▶ _網頁節錄_
● ● ● ●

錢報讀書會|當我們一起翻開《吉利傳》,並且談論一個時代

錢江晚報·小時新聞記者 張瑾華

錢報讀書會|當我們一起翻開《吉利傳》,並且談論一個時代

王自亮近影。

在眾多民族品牌中,吉利汽車是一個響亮的名字。它以一家民營企業的身份,創造了一部“不可能史”。從一個家族企業轉變成全球公司,從一個汽車廠商成長為科技型出行公司,實現從“製造”到“智造”的轉變,吉利汽車是如何做到的?

吉利的崛起,是在全球經濟衰退、中國經濟轉型升級大背景下的一次逆風上揚。剖析這個逆勢生長的案例,顯然對於中國實業,尤其是民營企業,具有特別的意義。

12月10日(本週六)下午3點,

錢報讀書會邀請《吉利傳》作者、原吉利控股集團副總裁、浙江工商大學公共管理學院副院長王自亮教授,作為卓有成就的詩人和吉利崛起的當事人,他將和原吉利控股集團資深副總裁張愛群,詩人餘剛,責編丁鋆等嘉賓一起,帶領讀者見識吉利嬗變過程中企業精神文化的力量,從“當局者”的切身經歷出發,分享吉利成功和企業崛起的秘密。

● ● ● ●

▶ _資料片段_
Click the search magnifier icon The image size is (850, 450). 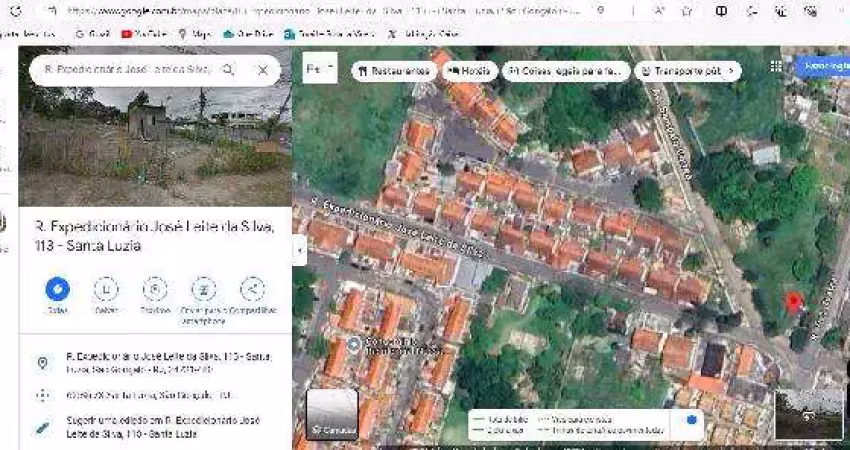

● ● ● ●

▶ _練習目標_
- A) 把讀書會文章裡提到名字的人全部列出來。
- B) 從讀書會文章最後一句往後寫，再補上一段。
這些資料是單獨的內容，跟上面的讀書會文章沒有關係。

▶ _練習答案_
- A) 張瑾華、王自亮、張愛群、餘剛、丁鋆

- B)
這部傳記的作者王自亮,學者、作家,詩人。1958年出生於浙江省台州市,1977年考入杭州大學(現併入浙江大學)漢語言文學系。1982年以來,先後擔任台州地區行政公署秘書、台州日報總編輯、浙江省政府辦公廳研究室主任、省政府應急管理機構籌建人之一,2006年加盟吉利汽車,擔任吉利控股集團副總裁、吉利汽車新聞發言人,之後擔任浙江工商大學公共管理學院副院長、教授。出版學術專著、文學著作和財經著作20多種,並被評為名人堂“2018年度中國十大詩人”。詩歌作品翻譯成英語、西班牙語、義大利語、葡萄牙語等。

他的近作《吉利傳》,運用其親身經歷和大量一手材料,特別是透過對 200 多個相關人物的訪談,以吉利集團近 35 年的成長為主軸,以“戰略轉型”、收購沃爾沃兩大事件為焦點,揭示了吉利企業成長的文化基因與成功密碼,剖析了李書福全球化佈局背後的深意與發展中的變局,被認為是一部波瀾壯闊的工業史詩。目前,王自亮正投入大型跨文體江河詩傳《長江傳》的寫作之中,已列入詩刊社主題創作系列計劃,將於明年出版。

《吉利傳》也是一部投入了作者王自亮感情的書。他和李書福,都是那個時代走來的人。王自亮說:““人生即轉型,人生即體驗。《吉利傳》讓我的人生體驗又增添了一本書的厚度。”

在吉利收購沃爾沃那一歷史時刻的多年以後,當我們和王自亮一起翻開《吉利傳》,並且一起談論一個時代,我們的內心,或許會生出一些什麼。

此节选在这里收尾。